**Activity:**
Every line below that holds "will" must be copied.

**Given records:**
►

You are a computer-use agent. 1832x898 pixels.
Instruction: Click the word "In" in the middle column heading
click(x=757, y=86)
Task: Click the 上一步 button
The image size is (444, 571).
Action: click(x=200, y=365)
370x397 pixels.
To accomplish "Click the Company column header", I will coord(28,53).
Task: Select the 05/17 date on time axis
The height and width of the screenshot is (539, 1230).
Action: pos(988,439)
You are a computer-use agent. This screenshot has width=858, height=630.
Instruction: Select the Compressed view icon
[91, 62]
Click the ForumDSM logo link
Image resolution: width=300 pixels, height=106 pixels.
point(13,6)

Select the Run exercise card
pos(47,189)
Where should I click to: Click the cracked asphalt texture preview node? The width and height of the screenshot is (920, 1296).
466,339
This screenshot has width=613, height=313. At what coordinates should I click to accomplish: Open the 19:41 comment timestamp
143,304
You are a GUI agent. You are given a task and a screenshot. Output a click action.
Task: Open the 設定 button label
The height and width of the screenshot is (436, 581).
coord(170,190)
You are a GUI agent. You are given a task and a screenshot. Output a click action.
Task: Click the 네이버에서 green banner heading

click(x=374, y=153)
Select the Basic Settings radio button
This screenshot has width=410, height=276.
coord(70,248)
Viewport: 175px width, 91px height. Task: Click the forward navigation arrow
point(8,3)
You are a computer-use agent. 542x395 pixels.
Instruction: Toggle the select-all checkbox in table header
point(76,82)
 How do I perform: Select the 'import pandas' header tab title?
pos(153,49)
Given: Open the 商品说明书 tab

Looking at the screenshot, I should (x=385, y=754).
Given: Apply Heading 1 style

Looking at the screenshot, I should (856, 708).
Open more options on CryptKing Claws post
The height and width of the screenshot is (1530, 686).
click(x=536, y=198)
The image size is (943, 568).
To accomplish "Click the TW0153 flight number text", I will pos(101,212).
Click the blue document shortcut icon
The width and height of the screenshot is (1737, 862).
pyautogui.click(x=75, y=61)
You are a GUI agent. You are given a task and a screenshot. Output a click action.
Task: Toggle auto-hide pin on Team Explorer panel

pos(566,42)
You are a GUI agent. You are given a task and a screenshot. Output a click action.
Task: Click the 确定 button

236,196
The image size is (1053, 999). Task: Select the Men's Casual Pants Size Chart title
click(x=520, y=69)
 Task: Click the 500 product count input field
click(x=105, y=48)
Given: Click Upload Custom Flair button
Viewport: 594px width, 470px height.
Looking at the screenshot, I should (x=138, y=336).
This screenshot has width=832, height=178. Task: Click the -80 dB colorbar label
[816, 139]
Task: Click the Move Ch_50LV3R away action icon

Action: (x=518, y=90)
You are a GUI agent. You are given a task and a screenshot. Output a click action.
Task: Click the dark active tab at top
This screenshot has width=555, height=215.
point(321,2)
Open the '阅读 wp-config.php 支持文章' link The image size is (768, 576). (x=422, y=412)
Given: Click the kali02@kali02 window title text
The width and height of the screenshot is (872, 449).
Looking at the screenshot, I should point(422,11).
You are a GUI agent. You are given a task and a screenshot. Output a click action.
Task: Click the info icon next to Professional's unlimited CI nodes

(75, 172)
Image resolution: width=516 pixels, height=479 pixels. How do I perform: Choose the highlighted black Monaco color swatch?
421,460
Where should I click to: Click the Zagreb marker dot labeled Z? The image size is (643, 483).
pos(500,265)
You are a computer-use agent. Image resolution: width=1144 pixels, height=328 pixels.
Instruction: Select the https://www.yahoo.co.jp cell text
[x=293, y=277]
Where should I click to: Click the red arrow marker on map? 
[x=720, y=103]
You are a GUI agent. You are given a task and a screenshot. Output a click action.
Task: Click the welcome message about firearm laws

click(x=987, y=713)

◄

**Written reply:**
To accomplish "Click the Company column header", I will coord(28,53).
To accomplish "Click the TW0153 flight number text", I will pos(101,212).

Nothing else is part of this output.